Entre 1991 et 2003, les Kurdes en Irak sont passés du rang de citoyens de seconde zone à celui de partenaires. Depuis la chute de Saddam Hussein, ils ont fait le choix raisonnable de l’option fédéraliste plutôt que de l’indépendance. Le succès économique et politique encourageant de leur expérience autonomiste indispose leurs concitoyens arabes et les pays voisins où se trouvent aussi des Kurdes (notamment la Turquie) qui y voient un danger pour leur souveraineté nationale.
L'autonomie menacée des Kurdes en Irak
Kurdish autonomy in Iraq under threat
Between 1991 and 2003 the status of Kurds in Iraq evolved from second-class citizen to essential partner. Since the fall of Saddam Hussein, they have opted for the reasonable choice of federalism rather than independence. The economic and political success of their experiment in autonomy irritates their Arab fellow-citizens and neighbouring countries that also have Kurdish minorities (Turkey in particular), who see in it a danger for their national sovereignty.
Depuis 1992, les Kurdes d’Irak bénéficient d’une indépendance de fait. La Région autonome du Kurdistan irakien, protégée par les Américains, est aujourd’hui la seule zone en Irak relativement stable et prospère. Souvent présentée par les Kurdes comme « l’autre Irak », elle constitue une expérience encourageante pour le Proche-Orient, malgré la corruption endémique, le taux de chômage élevé, la relative faiblesse des investissements étrangers, l’émigration (notamment féminine) vers l’Occident et l’activisme militaire turc. Les Kurdes irakiens profitent de la paix précaire qui y règne pour reconstruire la région, développer l’économie et consolider une démocratie hésitante.

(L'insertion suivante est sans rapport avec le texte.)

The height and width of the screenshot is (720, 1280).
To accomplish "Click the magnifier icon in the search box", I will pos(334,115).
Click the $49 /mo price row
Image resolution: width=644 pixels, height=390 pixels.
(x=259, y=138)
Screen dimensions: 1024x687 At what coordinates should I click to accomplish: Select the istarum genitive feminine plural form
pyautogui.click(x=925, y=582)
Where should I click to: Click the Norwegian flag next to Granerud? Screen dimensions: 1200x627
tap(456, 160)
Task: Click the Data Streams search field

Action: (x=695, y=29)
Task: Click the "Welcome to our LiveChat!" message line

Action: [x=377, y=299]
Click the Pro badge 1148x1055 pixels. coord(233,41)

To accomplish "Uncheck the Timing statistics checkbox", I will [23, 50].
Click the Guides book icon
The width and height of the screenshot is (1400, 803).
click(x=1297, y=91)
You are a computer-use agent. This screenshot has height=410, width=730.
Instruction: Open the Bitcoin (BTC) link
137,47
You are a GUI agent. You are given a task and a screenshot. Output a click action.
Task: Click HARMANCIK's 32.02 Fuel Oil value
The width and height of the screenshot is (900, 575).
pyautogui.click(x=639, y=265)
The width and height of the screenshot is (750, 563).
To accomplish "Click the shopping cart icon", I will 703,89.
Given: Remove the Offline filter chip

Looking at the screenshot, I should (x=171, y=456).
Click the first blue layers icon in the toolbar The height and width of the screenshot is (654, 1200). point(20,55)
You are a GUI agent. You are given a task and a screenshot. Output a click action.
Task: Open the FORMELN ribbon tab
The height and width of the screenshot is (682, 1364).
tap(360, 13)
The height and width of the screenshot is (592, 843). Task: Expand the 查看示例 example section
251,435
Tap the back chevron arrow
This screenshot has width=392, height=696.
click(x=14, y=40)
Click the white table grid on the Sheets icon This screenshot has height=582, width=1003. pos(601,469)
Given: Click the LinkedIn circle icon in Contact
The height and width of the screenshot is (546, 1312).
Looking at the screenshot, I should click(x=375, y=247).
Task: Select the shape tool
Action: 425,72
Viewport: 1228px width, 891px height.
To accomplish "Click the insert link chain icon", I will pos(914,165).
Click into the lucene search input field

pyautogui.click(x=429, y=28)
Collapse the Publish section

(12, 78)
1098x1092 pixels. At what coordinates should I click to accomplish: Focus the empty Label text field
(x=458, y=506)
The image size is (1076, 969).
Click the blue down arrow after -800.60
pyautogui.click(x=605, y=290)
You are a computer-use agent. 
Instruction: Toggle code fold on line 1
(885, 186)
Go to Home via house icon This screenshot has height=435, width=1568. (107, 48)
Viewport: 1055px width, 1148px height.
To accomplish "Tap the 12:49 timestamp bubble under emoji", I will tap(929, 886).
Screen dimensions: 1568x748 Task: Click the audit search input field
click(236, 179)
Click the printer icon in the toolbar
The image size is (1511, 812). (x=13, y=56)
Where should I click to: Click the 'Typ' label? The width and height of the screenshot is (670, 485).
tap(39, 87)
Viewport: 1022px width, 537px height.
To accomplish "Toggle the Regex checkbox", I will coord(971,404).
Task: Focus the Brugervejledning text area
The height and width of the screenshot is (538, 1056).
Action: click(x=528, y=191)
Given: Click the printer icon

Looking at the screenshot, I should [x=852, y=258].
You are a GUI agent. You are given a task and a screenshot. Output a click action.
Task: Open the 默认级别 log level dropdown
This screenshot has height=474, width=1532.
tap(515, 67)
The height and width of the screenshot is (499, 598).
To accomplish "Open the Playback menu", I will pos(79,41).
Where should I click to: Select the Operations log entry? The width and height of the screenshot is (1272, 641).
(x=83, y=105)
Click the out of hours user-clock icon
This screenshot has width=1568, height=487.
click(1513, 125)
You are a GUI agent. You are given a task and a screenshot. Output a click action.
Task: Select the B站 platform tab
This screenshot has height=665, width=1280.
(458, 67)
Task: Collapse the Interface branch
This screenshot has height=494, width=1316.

Cet article s’attache à analyser les ambitions des Kurdes en Irak et les moyens dont ils disposent depuis 2005 pour les réaliser. Il cherche ensuite à identifier les enjeux régionaux et internationaux auxquels les Kurdes irakiens sont confrontés pour conserver leur indépendance, déjà compromise.
Les ambitions kurdes
Les Kurdes en Irak se sentent plus que jamais kurdes et moins que jamais irakiens. Les signes extérieurs d’une prise de conscience le confirment : au Kurdistan, le mépris des Arabes est grand, la langue arabe n’est plus guère apprise par la jeune génération, les études ne s’effectuent plus à Bagdad, les « mariages mixtes » sont rares. La démocratisation s’accompagne souvent du nationalisme, donc du rejet de l’autre ; surtout lorsque l’autre a été le persécuteur.